NEW YORK — The Washington Post and The Guardian won the Pulitzer Prize in public service Monday for revealing the U.S. government’s sweeping surveillance efforts in stories based on thousands of secret documents handed over by National Security Agency leaker Edward Snowden.
The Pulitzer for breaking news was awarded to The Boston Globe for its “exhaustive and empathetic” coverage of the Boston Marathon bombing and the manhunt that followed.
The awards are American journalism’s highest honor.
The winning entries about the NSA’s spy programs showed the government has collected information about millions of Americans’ phone calls and emails based on its classified interpretation of laws passed after the Sept. 11 attacks.
The disclosures touched off a furious debate in the U.S. over privacy versus security and led President Barack Obama to impose limits on the surveillance.
The stories were written by Barton Gellman at The Washington Post and Glenn Greenwald, Laura Poitras and Ewan MacAskill of The Guardian.

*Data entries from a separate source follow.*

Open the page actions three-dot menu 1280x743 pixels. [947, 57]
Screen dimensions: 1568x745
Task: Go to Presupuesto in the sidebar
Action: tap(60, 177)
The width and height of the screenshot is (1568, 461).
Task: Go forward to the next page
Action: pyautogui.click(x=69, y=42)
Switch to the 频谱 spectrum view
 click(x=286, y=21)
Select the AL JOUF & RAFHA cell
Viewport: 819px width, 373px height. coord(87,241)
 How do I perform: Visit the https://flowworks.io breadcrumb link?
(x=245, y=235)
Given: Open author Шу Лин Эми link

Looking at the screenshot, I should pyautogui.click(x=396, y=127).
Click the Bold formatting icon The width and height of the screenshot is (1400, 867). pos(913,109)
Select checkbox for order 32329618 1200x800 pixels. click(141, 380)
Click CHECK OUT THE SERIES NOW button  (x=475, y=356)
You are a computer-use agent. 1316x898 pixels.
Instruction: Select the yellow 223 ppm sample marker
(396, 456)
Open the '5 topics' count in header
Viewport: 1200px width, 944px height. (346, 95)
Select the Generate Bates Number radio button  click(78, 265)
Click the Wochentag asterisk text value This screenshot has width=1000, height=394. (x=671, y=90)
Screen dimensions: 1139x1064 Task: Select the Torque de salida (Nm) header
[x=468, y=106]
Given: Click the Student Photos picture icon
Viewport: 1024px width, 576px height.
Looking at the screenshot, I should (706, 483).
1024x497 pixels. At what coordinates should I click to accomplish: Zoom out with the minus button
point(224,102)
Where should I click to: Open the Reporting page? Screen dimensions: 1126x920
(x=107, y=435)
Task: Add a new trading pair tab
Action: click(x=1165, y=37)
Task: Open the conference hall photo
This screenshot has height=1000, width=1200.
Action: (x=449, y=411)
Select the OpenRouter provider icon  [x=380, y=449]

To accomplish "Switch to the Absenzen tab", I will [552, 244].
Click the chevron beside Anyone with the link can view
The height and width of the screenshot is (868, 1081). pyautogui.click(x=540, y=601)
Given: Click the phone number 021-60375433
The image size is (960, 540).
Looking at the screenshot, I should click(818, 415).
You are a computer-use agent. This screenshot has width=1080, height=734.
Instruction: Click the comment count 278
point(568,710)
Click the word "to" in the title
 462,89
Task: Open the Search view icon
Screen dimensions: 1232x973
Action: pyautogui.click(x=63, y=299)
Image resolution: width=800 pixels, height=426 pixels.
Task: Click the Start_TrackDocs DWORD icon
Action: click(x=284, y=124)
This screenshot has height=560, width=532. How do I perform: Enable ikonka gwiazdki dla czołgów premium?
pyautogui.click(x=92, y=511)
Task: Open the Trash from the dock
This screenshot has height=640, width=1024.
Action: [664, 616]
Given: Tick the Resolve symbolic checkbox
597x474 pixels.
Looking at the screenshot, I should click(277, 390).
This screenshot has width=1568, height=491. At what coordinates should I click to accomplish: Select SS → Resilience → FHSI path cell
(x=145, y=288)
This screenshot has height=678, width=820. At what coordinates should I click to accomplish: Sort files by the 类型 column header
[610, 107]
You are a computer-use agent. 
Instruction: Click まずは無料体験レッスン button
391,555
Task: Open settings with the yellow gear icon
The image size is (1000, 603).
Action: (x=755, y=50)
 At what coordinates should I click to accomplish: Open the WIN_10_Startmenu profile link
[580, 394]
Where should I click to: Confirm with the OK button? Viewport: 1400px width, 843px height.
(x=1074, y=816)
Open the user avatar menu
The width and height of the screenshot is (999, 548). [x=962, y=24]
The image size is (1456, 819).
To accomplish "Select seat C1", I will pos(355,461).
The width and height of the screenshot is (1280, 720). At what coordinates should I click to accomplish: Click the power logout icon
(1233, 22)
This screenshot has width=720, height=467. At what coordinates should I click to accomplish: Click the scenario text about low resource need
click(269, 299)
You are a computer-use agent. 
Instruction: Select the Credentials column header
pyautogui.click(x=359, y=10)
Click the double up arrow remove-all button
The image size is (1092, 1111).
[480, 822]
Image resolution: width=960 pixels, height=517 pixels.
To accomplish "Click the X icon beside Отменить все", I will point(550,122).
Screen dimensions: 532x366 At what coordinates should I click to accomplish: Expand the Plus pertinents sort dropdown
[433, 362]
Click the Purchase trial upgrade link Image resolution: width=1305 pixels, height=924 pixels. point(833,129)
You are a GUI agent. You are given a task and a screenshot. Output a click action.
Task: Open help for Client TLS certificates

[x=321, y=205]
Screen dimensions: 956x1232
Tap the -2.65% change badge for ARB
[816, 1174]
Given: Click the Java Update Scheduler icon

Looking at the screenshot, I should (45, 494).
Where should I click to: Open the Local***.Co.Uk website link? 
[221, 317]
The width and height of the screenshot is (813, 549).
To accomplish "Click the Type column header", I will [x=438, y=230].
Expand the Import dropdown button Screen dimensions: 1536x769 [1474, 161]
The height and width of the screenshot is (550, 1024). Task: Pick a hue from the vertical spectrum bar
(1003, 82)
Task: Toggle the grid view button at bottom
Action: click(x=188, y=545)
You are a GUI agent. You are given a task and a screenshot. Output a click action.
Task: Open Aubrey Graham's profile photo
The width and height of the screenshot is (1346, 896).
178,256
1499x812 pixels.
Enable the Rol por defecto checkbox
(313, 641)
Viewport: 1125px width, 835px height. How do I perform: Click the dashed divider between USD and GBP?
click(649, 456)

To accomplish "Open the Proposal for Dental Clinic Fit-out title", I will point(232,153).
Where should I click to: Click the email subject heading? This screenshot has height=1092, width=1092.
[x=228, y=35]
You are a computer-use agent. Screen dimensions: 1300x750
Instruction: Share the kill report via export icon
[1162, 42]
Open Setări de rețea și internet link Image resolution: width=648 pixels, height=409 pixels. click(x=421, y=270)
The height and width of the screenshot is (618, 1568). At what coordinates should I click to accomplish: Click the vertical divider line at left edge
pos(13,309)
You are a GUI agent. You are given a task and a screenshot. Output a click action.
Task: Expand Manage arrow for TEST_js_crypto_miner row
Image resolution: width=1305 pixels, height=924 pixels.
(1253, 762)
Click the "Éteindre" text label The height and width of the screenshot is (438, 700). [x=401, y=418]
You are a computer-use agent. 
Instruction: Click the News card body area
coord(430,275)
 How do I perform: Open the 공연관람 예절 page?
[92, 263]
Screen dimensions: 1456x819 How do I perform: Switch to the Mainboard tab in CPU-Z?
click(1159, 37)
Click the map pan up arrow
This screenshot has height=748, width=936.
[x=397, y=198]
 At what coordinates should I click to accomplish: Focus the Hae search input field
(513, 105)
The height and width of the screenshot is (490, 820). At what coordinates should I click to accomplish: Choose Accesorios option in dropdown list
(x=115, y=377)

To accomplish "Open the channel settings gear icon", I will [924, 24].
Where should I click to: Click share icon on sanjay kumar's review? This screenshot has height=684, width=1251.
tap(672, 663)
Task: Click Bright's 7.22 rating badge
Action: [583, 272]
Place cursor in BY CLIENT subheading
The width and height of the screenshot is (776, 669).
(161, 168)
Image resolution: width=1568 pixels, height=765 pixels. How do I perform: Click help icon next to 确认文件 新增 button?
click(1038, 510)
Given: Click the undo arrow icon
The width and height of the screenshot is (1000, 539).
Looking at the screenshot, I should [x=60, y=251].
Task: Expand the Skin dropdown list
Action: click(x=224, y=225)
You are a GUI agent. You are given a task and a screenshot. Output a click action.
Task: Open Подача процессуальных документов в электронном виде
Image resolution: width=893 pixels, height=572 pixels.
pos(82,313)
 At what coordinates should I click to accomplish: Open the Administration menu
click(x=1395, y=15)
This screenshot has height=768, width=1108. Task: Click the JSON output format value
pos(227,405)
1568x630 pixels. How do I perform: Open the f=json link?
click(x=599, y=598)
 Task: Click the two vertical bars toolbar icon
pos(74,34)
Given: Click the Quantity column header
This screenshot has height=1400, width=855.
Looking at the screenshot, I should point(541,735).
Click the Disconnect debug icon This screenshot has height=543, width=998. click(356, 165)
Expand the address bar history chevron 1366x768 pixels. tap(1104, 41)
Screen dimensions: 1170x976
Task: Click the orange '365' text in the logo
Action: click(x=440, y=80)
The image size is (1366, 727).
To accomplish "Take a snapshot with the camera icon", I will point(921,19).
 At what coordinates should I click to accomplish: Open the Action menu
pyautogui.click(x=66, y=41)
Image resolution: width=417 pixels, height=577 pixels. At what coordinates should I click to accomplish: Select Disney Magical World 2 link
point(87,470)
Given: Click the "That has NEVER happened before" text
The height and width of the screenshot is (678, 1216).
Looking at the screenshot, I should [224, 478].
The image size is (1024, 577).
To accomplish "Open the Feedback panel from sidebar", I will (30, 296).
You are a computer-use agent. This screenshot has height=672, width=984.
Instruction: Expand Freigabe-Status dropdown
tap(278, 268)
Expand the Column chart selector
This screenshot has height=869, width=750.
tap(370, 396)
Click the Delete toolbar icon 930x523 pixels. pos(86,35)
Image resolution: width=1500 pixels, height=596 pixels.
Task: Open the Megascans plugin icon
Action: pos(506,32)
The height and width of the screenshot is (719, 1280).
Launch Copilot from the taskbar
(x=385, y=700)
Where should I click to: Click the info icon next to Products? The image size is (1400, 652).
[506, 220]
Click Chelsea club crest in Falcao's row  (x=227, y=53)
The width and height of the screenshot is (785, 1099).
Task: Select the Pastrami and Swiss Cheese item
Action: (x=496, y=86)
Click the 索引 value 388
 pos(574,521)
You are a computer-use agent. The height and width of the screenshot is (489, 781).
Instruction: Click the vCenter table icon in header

The British newspaper has an American website.
“I think this it’s amazing news,” Poitras said in New York. “It’s a testament to Snowden’s courage, a vindication of his courage and his desire to let the public know what the government is doing.”
At the Globe, staff members said the announcement of the award — coming just a day before the anniversary of the bombing — was met with a moment of silence in the newsroom for the victims.
The attack last April 15 killed three people and wounded more than 260 near the finish line of one of the world’s most celebrated races, transforming a celebratory event into a scene of horror and heroics.
The New York Times won two Pulitzers in photography: Tyler Hicks was honored in the breaking news category for documenting the Westgate mall terrorist attack in Kenya, and Josh Haner was cited for his essay on a Boston Marathon blast victim who lost his legs.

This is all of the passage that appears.